I’ve been wanting to blog about this for months, but this is the first chance I’ve had. I am so sick of these ads that assert that eating three servings of dairy products a day helps you lose weight or, even more far-fetched, that drinking 24 ounces of milk in 24 hours will help you lose more weight than cutting calories alone. From the September 2005 Nutrition Action Health Letter (this post draws from that article, which I recommend):
Only three small published studies have found greater weight loss in people who were told to cut calories and eat dairy foods, and all were done by one researcher with a patent on the claim.
The government’s expert nutrition advisory panel has called the evidence on dairy and weight loss “inconclusive.”
Two new studies have found that dairy foods don’t help people lose weight.
Michael Zemel is the University of Tennessee nutrition researcher who, in the 1990’s, was investigating what happens when men with high blood pressure increase their calcium by eating more dairy foods. Zemel found that after the men ate two cups of yogurt a day, their blood pressures fell and they lost an average of 11 pounds of body fat. In 2000 he did three studies that put overweight people on a calorie-restricted diet for a period of time. A third of them had a regular calorie-restricted diet, a third of them had a regular calorie-restricted diet plus calcium supplements and a third had a calorie-restricted diet that included three servings of dairy products a day.
In each study, the people on the diet that included three servings of dairy a day lost more weight than the other two groups, and in 2002 Michael Zemel and his wife filed for a patent on the claim that calcium or dairy products can prevent or treat obesity. In 2004 Zemel also published a book “The Calcium Key” (“the revolutionary diet discovery that will help you lose weight faster”).
So far, that all might seem persuasive. Why doesn’t Zemel’s claim about calcium and weightloss hold up to scrutiny?
For one thing because Zemel’s published studies only used a total of 46 people. Janet King of the University of California at Berkeley, who chaired the federal government’s Dietary Guidelines Advisory Committee says, “All of our recommendations in the Dietary Guidelines report were based on multiple randomized controlled trials of hundreds of individuals. The work on milk and weightloss was very limited by comparison.”
Other things Zemel clarifies in the Nutrition Action article that aren’t mentioned in any of the dairy ads:
1) His work is specific to people who aren’t already consuming enough calcium, but when asked how much is “enough” Zemel says, “My honest answer is I don’t know exactly.”

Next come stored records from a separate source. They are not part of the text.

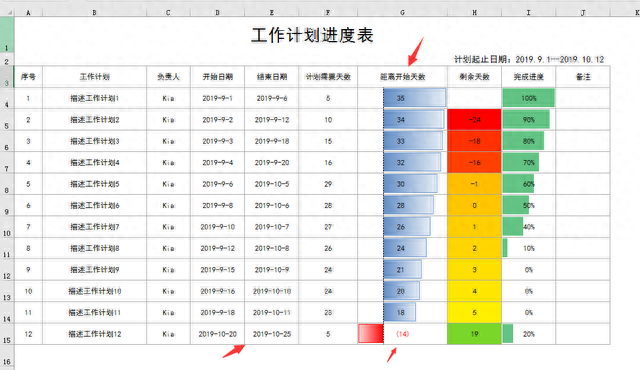This screenshot has height=370, width=640.
Task: Click the start date 2019-10-20 cell
Action: coord(218,334)
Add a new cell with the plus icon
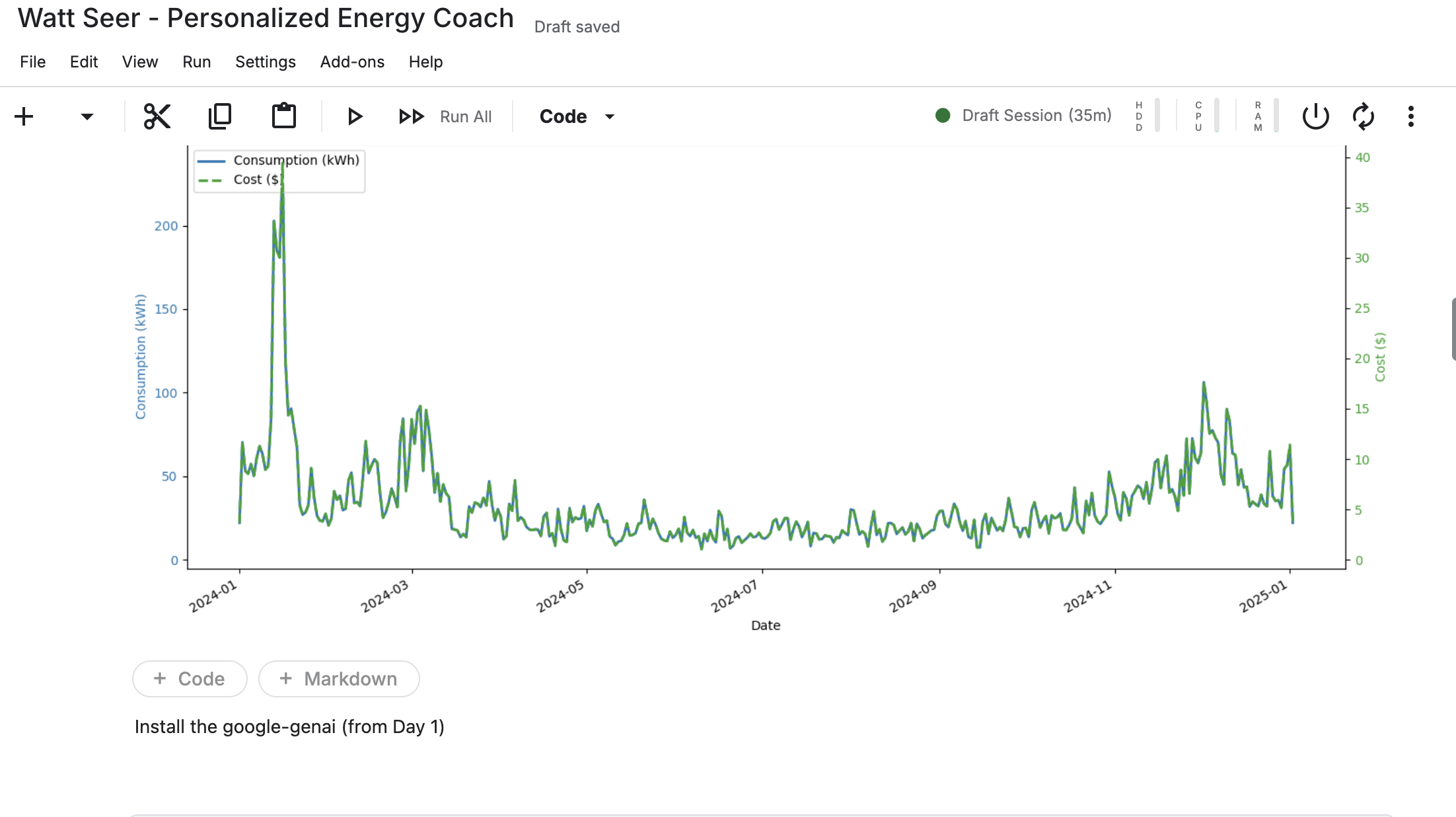1456x817 pixels. coord(24,116)
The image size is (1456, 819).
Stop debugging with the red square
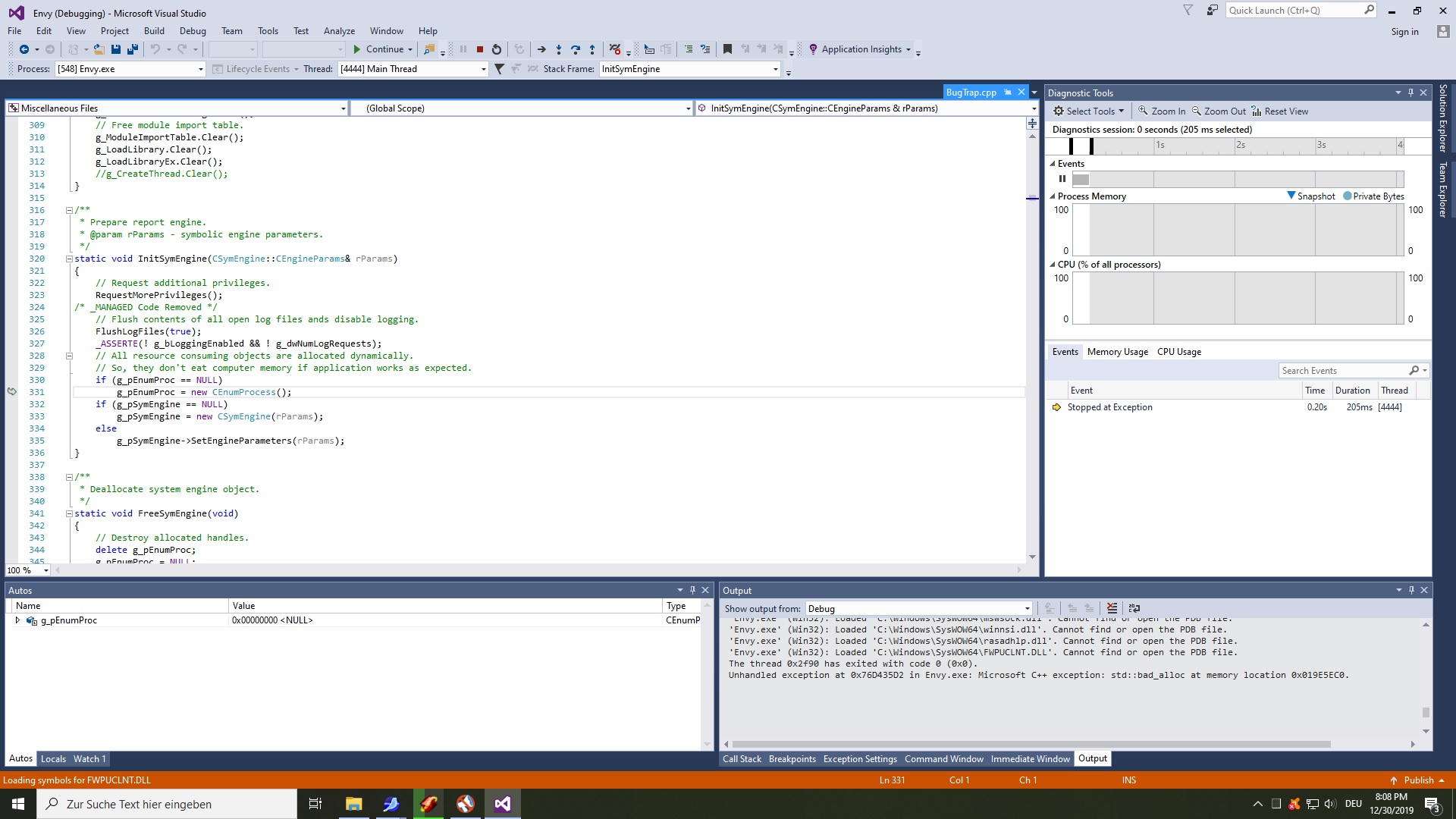[x=479, y=49]
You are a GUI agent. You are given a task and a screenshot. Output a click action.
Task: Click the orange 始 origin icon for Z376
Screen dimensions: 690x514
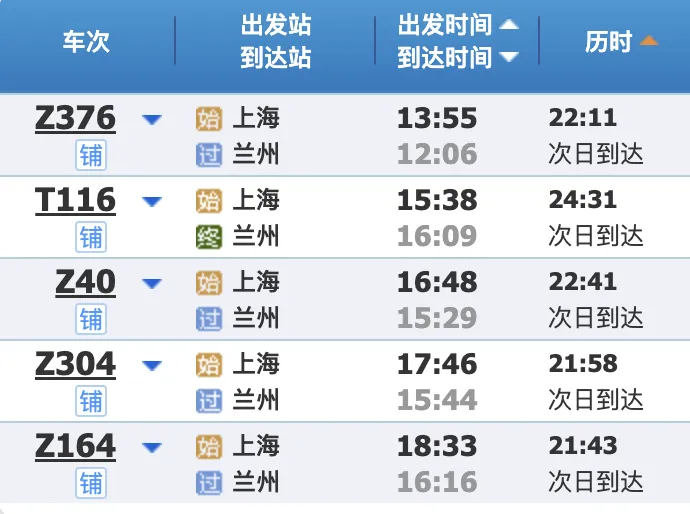click(x=209, y=119)
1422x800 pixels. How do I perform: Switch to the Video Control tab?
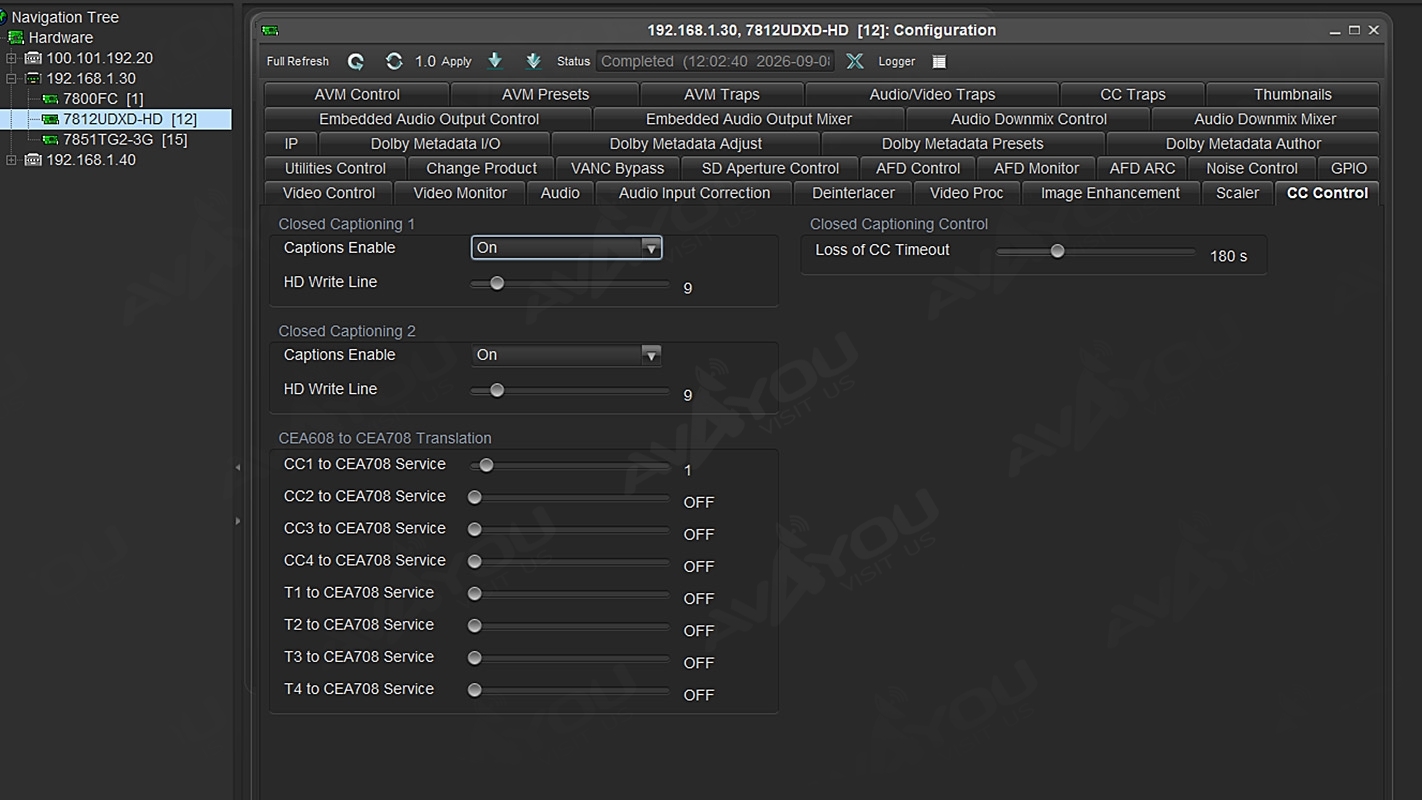tap(329, 193)
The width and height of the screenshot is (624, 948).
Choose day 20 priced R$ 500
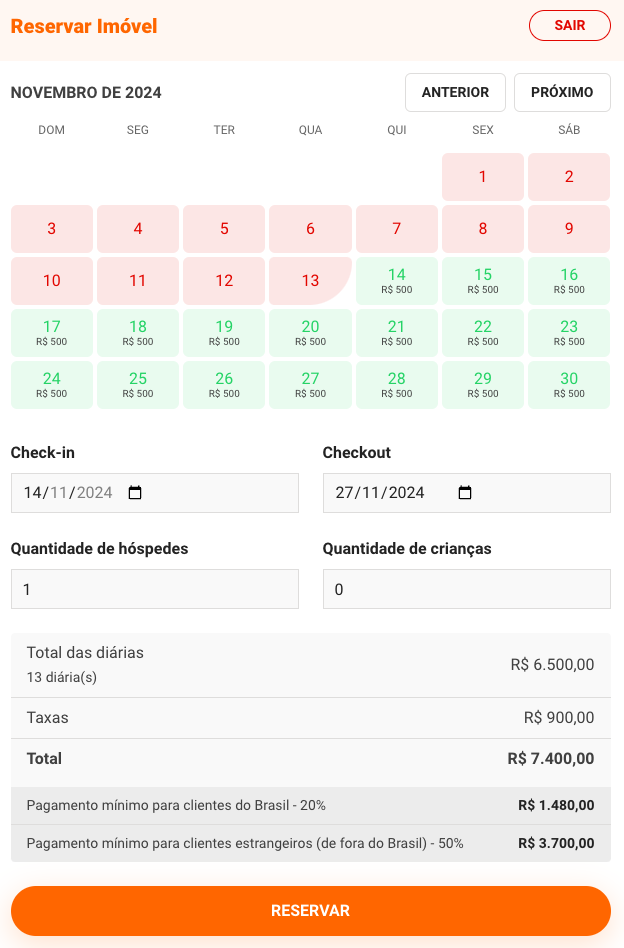pyautogui.click(x=310, y=333)
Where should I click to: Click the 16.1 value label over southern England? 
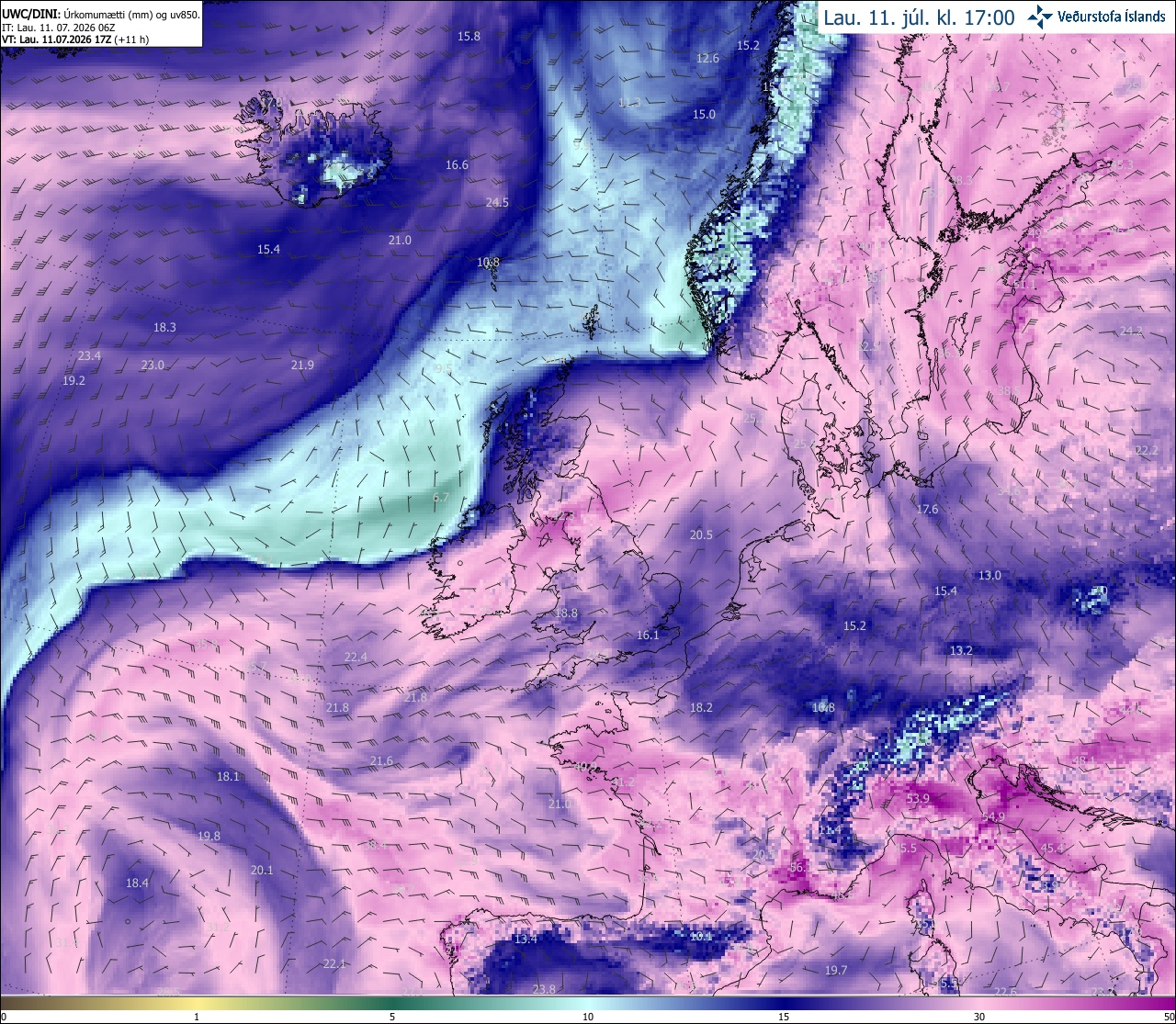coord(648,635)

2) His work is specific to people who are overweight and he would not expect dairy consumption to affect the body weight of people who aren’t overweight.
3) Whey and curds are the active components of dairy products. Yogurt and milk were the key dairy products in Zemel’s studies because they contain whey. Cheese doesn’t contain whey or curds (so anyone who’s eating cheese and thinking they’re helping their diet is in fantasyland).
The dairy industry conveniently leaves all this information out of its ads and wants us to believe that we can chomp down on cheese and ice cream every day while losing pounds and inches, or while staying thin. Why else would they feature women like Bebe Newirth and Lindsay Lohan in their “Got Milk?” ads?
So, let’s all take a look at the dairy-and-weightloss advertising for what it is: a slick campaign designed to rake in more profits for the American dairy industry which feels neglected by a population that would rather suck down soft drinks than milk and that increasingly sees cheese as a high-calorie source of saturated fat. More recent studies that have investigated Zemel’s claims have found that eating milk, cheese and yogurt does not burn more fat or cause weight loss. In anybody. And the “drink 24 ounces of milk every 24 hours” was completely cooked up by the dairy industry and isn’t supported by a single study, not even Zemel’s.